The success of phase 1 implementation is the result of a comprehensive master plan and capital campaign resulting in a 10 classroom complex including multi-purpose room and central courtyard totaling $11M over 8,500sf.
The unique character of Villa Esperanza’s campus - a school in a residential neighborhood - stimulated an initial series of reflections that led to the evolution of the design: On the one hand, the history of the school, and its adaptation to residentially-scaled buildings, has created an inherent sense of compatability, intimacy, modesty. On the other hand, a house is not the appropriate scale, either vertically or horizontally, for a school. The Guiding Principles provided the cue for architectural character in their call for a “dynamic presence.”
In fusing the intimate, comforting character of the residential history and context with this more properly scaled dynamic presence, we considered a number of precedents in both residential and institutional architecture. The work of Frank Lloyd Wright struck us a particularly relevant, with its continuous banding of high clerestory windows: These windows, in the case of Villa Esperanza, seem not just stylistically meaningful, but also highly functional in bringing in daylight while also being out of collision range with sometimes overly-rambunctious children. The kind of craft associated with Wright’s work is also much at home throughout Pasadena.
A second precedent of interest, given the unavailability of bringing in low daylight and views, is the kind of roofscape that opens up to light and view from above, harvesting its relationship to the world in an extroverted manner by ‘tipping its hat’ to the sky.
Another source, in pursuit of the fusion of dynamism and residential warmth, is the concept of old materials and new technology: A rain-screen wall, in which the exterior building cladding floats, in panels, away from the sub-structural wall, is an emergent way to ventilate the wall of humidity, and to provide an air space and additional insulation. Virtually any material can serve as the finish of this wall system, and, proposed for the Villa Esperanza campus is a combination of permanently sealed wood and, another permanent finish: an oxide-pigment plaster, that is worked in the shop to a custom patina. Together, these materials will provide both warmth and variegation to the school’s wall surfaces.

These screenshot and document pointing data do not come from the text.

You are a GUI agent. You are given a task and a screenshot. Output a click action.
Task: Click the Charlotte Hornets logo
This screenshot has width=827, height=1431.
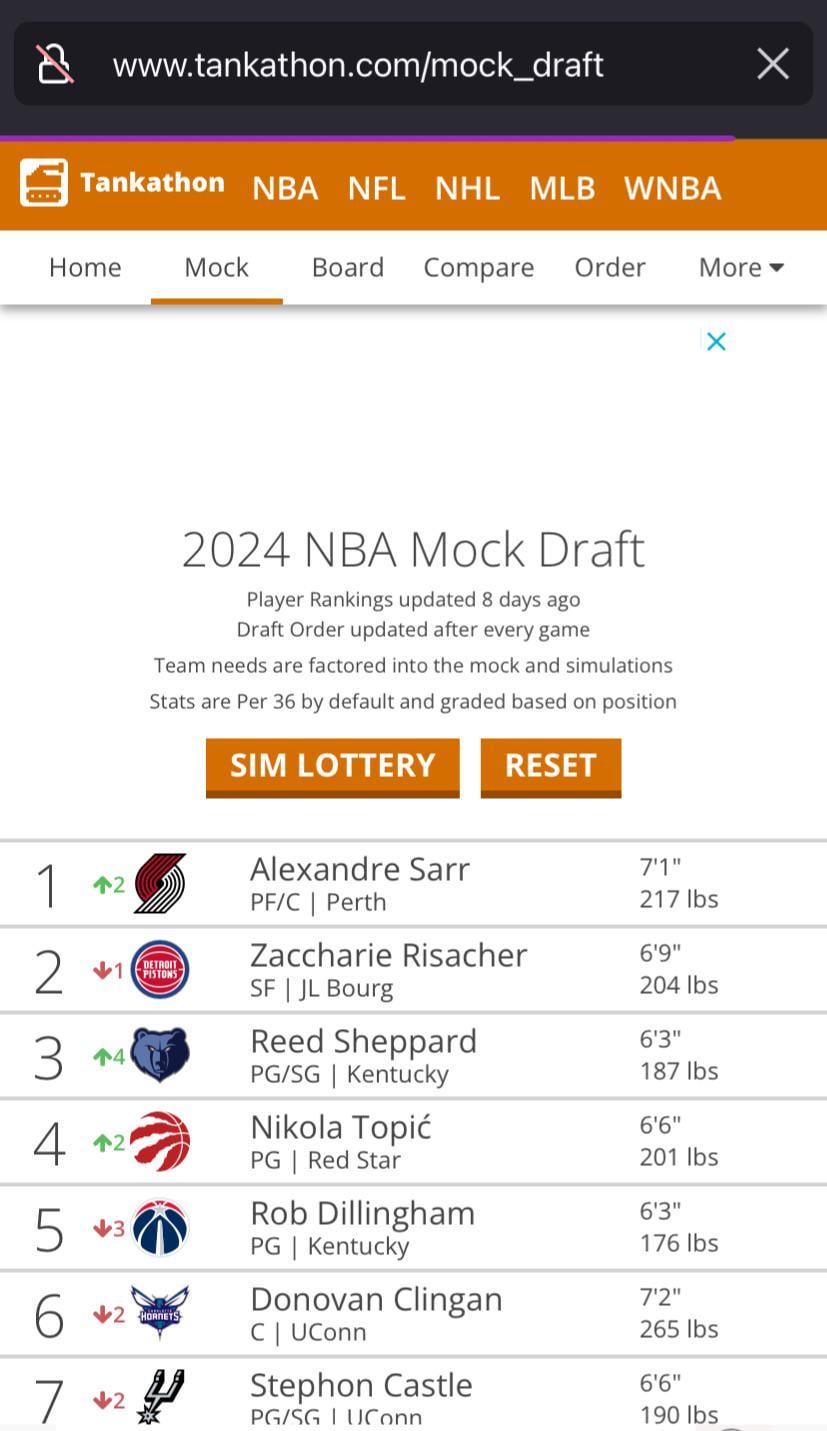(x=160, y=1313)
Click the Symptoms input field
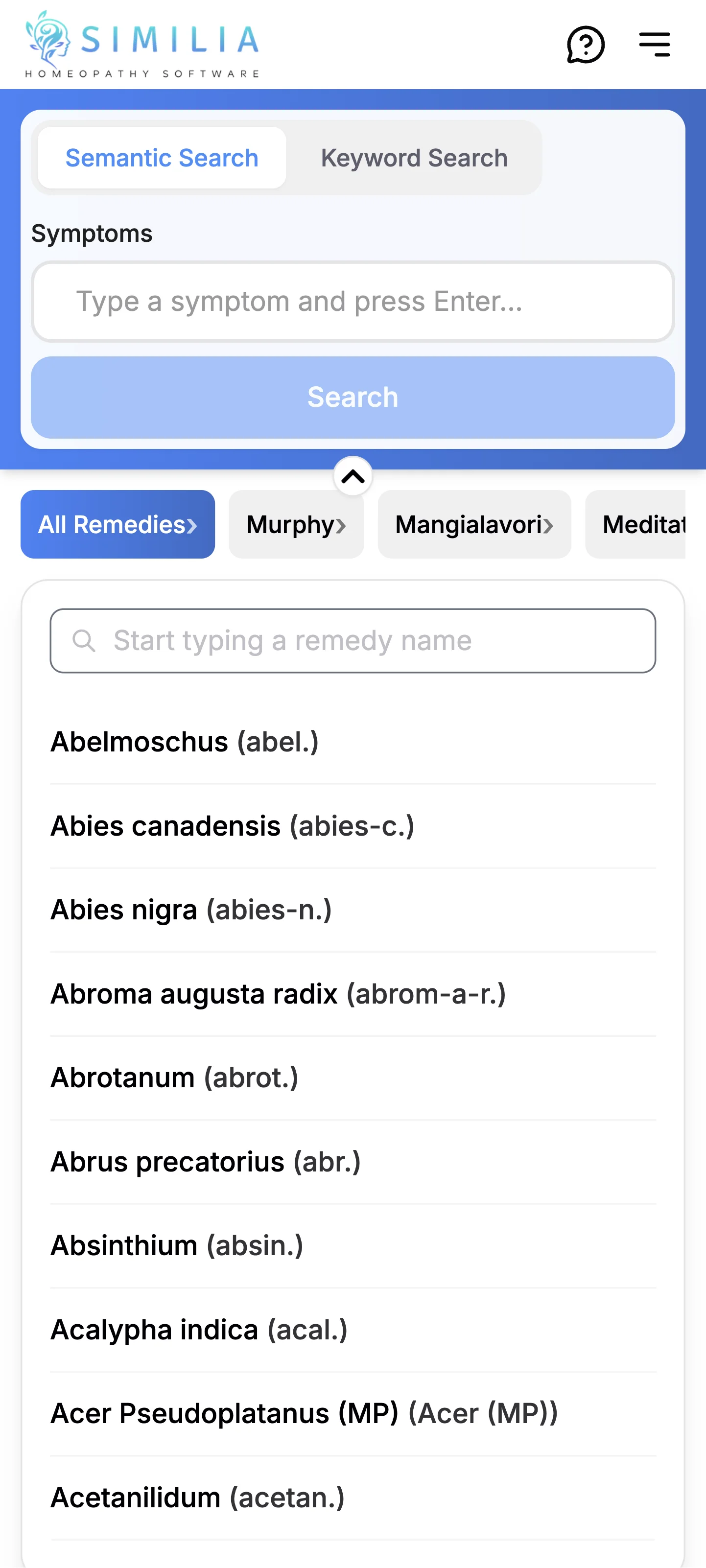The width and height of the screenshot is (706, 1568). 353,301
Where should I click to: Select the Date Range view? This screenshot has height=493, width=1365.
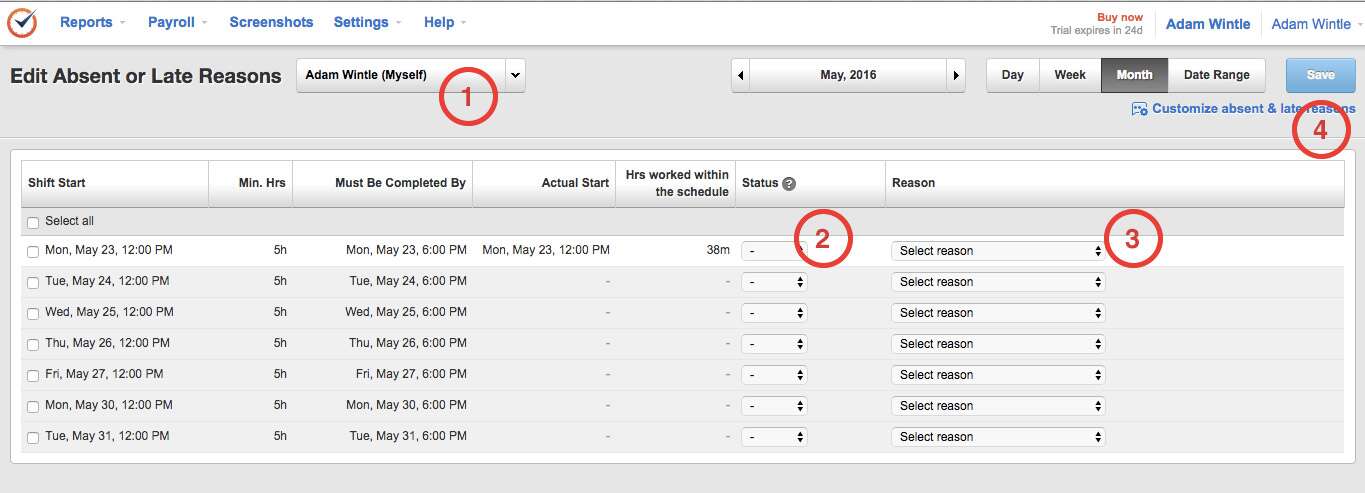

Supplementing these basic material concepts at the exterior perimeter is a more durable charcoal-toned tile finish. This material would wrap planters in some areas, and, at the Villa Street frontage, would house changeable art display niches. As students go to and from their daily transit, arriving at and leaving school, they would be exposed to a sharing of their own work. This would bring the work of Villa Esperanza directly and proudly to the street, and express what Villa Esperanza is: a meaningful culture of care, nurture, and development against all odds.